Discussion of how to understand and write different sections of a scientific paper. Discussions of how to write Abstract, Introduction, Methods, Data, and Discussion.
URL: http://guides.lib.uci.edu/scientificwriting

Writing a "good" results section

This is the core of the paper. Don't start the results sections with methods you left out of the Materials and Methods section. You need to give an overall description of the experiments and present he data you found.

Goals:
• Factual statements supported by evidence. Short and sweet without excess words
• Present representative data rather than endlessly repetitive data
• Discuss variables only if they had an effect (positive or negative)
• Use meaningful statistics
• Avoid redundancy. If it is in the tables or captions you may not need to repeat it

Figures and Captions in Lab Reports

Figures and Captions in Lab Reports

A short article by Dr. Brett Couch and Dr. Deena Wassenberg, Biology Program, University of Minnesota

Additional Tips for Results Sections

 

  • Number tables and figures separately beginning with 1 (i.e. Table 1, Table 2, Figure 1, etc.).
  • Do not attempt to evaluate the results in this section. Report only what you found; hold all discussion of the significance of the results for the Discussion section.
  • It is not necessary to describe every step of your statistical analyses. Scientists understand all about null hypotheses, rejection rules, and so forth and do not need to be reminded of them. Just say something like, "Honeybees did not use the flowers in proportion to their availability (X2 = 7.9, p<0.05, d.f.= 4, chi-square test)." Likewise, cite tables and figures without describing in detail how the data were manipulated.
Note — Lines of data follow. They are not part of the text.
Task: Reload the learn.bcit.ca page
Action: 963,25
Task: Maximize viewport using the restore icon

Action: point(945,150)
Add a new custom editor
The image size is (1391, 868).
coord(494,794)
Explanations of this sort should appear in a legend or caption written on the same page as the figure or table.
  • You must refer in the text to each figure or table you include in your paper.
  • Tables generally should report summary-level data, such as means ± standard deviations, rather than all your raw data.  A long list of all your individual observations will mean much less than a few concise, easy-to-read tables or figures that bring out the main findings of your study.  
  • Only use a figure (graph) when the data lend themselves to a good visual representation.  Avoid using figures that show too many variables or trends at once, because they can be hard to understand.